[Dataset excerpts]
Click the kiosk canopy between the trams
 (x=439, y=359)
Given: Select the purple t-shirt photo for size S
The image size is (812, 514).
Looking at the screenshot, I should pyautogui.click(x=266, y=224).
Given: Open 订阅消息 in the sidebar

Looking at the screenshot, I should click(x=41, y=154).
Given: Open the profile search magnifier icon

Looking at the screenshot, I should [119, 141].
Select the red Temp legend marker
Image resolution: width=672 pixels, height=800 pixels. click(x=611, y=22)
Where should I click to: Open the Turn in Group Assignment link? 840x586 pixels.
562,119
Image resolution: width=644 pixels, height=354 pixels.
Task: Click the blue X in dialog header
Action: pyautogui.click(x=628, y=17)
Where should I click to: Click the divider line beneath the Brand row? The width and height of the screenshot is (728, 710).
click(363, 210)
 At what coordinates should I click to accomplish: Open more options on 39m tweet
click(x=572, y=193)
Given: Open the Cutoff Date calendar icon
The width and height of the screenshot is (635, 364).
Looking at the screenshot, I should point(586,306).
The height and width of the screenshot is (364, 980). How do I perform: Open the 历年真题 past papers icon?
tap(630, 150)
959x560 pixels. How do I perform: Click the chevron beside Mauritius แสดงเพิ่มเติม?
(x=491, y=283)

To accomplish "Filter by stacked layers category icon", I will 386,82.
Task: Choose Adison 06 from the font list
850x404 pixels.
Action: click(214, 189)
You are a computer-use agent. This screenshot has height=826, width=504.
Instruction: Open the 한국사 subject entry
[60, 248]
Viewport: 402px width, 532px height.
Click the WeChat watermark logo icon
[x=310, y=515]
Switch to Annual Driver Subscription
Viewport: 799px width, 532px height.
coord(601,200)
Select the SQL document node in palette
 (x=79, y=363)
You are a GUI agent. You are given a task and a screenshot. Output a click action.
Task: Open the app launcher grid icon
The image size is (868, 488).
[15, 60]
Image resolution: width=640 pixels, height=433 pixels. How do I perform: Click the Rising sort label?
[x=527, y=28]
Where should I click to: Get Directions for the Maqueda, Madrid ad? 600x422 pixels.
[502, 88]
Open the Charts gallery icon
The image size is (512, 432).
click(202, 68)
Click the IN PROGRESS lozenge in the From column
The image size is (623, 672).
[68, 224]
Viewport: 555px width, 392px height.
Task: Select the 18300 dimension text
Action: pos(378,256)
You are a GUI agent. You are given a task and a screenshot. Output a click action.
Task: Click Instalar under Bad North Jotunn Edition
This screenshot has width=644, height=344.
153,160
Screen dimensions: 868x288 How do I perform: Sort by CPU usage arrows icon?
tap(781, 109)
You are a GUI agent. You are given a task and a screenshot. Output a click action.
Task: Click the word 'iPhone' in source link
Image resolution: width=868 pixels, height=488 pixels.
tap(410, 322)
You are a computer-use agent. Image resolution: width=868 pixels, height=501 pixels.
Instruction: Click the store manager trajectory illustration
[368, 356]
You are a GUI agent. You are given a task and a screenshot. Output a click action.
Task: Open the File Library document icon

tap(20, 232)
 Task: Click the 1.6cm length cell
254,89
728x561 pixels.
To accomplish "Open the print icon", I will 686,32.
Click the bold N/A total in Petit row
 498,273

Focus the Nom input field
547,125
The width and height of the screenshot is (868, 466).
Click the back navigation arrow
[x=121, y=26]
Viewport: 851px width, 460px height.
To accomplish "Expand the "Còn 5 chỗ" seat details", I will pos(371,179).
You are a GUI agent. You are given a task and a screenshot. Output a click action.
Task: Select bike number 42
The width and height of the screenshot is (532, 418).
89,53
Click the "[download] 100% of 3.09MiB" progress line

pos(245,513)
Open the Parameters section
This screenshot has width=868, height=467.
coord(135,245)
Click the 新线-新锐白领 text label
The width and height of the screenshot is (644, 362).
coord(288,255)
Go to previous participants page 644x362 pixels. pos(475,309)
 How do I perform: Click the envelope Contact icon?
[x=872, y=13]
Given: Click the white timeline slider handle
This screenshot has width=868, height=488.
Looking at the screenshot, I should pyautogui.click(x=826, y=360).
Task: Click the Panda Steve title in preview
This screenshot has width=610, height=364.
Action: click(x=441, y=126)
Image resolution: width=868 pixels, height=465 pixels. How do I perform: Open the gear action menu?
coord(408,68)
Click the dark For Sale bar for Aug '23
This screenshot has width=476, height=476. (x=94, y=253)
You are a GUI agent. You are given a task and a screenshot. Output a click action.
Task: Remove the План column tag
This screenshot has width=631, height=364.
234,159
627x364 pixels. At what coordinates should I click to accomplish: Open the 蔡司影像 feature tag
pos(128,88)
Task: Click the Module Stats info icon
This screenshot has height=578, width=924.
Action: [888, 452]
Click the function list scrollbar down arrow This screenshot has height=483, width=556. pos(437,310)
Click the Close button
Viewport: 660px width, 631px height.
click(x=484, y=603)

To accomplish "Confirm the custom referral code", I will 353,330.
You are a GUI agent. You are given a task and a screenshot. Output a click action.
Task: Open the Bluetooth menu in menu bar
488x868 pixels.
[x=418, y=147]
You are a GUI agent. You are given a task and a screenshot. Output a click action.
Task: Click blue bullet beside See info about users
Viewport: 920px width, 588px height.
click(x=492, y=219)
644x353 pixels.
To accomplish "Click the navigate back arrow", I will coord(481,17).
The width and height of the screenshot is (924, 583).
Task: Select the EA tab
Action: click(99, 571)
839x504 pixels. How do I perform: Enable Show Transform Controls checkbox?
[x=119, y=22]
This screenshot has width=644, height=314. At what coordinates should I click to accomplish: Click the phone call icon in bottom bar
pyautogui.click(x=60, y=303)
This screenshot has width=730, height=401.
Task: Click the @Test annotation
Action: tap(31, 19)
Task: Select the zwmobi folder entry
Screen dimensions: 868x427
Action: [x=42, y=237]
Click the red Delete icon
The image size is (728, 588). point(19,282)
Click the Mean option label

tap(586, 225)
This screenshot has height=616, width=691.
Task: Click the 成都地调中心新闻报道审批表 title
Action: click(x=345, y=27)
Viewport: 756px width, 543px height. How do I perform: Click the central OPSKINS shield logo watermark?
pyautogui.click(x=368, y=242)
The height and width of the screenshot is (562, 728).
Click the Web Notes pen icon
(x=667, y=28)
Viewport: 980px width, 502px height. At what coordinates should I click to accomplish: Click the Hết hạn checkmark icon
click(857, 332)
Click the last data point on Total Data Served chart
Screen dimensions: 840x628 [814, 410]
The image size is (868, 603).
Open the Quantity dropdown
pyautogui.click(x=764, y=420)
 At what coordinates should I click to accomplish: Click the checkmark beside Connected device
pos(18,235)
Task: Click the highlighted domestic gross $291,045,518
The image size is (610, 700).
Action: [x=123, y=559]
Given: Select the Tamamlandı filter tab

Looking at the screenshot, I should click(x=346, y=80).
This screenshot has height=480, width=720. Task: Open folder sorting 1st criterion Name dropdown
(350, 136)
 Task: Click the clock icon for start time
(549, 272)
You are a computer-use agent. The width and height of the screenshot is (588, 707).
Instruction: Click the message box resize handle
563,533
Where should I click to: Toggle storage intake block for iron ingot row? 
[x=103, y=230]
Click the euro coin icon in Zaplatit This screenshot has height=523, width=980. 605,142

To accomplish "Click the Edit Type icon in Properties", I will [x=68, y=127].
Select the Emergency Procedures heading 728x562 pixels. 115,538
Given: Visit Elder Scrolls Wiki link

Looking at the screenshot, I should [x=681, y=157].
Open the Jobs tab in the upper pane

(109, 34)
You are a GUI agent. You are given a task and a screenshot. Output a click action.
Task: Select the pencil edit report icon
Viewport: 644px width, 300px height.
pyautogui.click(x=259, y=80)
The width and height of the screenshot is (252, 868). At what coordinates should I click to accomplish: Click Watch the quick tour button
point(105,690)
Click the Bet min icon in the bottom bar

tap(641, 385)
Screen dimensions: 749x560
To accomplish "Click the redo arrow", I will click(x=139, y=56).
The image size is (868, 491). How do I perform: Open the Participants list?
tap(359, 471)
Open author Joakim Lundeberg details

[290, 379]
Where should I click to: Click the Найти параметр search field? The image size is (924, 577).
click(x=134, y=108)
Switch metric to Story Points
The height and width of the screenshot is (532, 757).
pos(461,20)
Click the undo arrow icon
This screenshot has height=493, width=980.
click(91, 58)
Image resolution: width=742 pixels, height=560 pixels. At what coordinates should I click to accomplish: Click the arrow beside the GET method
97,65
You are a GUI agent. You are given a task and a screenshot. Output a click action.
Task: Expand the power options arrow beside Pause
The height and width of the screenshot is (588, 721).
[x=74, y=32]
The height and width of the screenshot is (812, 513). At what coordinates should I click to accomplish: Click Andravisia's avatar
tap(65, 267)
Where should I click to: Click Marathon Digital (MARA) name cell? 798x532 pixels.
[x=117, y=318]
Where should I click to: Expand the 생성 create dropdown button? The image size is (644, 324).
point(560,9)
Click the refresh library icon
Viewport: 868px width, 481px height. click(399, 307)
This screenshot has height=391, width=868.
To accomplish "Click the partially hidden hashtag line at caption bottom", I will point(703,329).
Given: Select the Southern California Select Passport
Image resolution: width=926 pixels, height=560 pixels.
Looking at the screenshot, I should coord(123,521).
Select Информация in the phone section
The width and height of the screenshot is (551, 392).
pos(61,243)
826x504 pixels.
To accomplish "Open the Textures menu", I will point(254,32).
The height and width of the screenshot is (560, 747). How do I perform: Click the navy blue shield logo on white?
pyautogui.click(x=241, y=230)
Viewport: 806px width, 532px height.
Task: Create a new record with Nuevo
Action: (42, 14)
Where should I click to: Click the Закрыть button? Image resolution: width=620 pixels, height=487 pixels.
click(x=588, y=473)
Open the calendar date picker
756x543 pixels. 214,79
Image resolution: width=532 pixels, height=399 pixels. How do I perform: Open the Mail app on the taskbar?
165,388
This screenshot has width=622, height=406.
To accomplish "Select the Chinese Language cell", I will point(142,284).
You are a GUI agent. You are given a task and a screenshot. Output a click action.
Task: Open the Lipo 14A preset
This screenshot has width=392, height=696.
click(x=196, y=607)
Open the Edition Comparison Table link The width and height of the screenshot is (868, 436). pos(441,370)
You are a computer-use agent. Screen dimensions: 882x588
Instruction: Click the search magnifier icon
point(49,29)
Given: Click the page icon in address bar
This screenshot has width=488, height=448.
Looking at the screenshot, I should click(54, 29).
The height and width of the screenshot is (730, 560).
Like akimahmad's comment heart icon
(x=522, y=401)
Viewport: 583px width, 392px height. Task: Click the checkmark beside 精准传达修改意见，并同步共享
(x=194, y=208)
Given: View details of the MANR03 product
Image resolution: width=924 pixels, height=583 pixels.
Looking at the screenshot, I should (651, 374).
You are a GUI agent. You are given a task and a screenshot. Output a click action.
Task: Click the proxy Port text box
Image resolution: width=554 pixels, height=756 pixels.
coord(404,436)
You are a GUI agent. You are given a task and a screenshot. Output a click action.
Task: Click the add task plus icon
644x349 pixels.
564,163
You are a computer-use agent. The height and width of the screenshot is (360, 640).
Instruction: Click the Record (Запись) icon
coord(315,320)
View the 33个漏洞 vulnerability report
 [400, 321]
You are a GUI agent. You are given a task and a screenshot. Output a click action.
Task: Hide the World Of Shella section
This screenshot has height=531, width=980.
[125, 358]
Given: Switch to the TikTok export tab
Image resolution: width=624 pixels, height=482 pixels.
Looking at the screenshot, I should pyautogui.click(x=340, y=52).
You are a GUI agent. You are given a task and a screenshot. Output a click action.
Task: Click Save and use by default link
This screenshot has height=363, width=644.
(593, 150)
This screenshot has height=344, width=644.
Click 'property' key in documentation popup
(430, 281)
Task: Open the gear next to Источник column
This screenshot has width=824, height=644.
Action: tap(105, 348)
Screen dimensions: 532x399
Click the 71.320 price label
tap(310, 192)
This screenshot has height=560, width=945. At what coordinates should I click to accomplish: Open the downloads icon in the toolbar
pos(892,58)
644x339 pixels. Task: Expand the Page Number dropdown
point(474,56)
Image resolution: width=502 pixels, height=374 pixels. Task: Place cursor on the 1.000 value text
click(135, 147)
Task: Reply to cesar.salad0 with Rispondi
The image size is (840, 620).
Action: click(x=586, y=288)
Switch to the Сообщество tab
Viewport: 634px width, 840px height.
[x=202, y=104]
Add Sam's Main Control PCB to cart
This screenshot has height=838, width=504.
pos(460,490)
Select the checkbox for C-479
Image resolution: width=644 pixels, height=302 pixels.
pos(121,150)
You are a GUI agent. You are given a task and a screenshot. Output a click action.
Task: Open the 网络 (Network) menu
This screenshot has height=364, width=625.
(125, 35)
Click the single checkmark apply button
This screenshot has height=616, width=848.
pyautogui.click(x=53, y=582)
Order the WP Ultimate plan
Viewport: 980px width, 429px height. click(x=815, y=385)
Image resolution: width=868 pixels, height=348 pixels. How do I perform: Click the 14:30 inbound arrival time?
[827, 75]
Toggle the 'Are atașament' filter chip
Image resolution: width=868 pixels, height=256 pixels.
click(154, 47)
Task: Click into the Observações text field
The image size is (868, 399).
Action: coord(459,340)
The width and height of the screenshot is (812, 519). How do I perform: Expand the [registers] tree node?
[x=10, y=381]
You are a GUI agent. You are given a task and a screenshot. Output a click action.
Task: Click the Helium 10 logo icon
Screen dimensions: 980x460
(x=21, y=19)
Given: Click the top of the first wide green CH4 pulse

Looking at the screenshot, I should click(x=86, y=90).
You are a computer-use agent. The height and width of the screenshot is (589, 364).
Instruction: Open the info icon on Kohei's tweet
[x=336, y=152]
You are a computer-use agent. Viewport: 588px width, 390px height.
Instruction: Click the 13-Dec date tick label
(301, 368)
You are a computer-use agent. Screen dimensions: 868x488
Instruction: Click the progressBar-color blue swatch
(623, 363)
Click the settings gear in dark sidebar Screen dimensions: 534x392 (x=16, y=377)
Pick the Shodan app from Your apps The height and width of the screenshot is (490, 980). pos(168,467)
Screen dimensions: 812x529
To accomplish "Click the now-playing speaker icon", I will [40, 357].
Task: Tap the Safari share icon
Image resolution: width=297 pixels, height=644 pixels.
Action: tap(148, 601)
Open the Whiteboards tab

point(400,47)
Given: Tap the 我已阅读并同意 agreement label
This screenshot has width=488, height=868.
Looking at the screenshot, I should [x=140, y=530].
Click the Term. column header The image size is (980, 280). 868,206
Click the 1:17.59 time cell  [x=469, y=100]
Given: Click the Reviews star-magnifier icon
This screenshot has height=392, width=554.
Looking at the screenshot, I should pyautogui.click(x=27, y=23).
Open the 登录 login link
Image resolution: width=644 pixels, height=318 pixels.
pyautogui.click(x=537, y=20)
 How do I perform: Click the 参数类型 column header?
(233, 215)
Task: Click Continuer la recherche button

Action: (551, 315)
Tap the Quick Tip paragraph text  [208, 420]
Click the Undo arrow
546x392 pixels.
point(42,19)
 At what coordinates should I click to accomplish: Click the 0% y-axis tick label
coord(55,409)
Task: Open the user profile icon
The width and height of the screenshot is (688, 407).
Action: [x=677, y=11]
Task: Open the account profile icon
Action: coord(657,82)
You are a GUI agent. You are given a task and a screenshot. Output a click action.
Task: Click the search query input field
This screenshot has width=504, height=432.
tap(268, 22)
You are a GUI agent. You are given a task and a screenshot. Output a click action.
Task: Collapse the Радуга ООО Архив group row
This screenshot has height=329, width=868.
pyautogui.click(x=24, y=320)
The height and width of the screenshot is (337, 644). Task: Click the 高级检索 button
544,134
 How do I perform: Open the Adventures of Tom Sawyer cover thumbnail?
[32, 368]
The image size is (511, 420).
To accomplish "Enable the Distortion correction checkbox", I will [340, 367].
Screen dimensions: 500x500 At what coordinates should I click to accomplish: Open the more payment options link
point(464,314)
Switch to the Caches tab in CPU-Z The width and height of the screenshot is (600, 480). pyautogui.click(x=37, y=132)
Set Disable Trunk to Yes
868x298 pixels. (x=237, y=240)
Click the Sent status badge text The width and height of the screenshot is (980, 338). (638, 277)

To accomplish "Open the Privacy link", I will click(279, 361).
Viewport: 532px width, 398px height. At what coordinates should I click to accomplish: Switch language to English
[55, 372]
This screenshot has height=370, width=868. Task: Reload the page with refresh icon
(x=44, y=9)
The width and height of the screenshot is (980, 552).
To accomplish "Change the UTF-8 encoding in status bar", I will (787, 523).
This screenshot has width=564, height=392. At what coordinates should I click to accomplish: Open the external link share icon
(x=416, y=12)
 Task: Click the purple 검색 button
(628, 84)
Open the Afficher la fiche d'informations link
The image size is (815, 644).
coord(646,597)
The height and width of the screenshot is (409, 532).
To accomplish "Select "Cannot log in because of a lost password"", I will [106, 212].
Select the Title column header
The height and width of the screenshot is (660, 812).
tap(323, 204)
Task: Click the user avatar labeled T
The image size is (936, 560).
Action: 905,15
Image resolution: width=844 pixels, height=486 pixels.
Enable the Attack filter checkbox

[What needs to be done]:
Given the word "status", show every line of the records that contains it.

[Completed task]:
Click the Sent status badge text The width and height of the screenshot is (980, 338). (638, 277)
To accomplish "Change the UTF-8 encoding in status bar", I will (787, 523).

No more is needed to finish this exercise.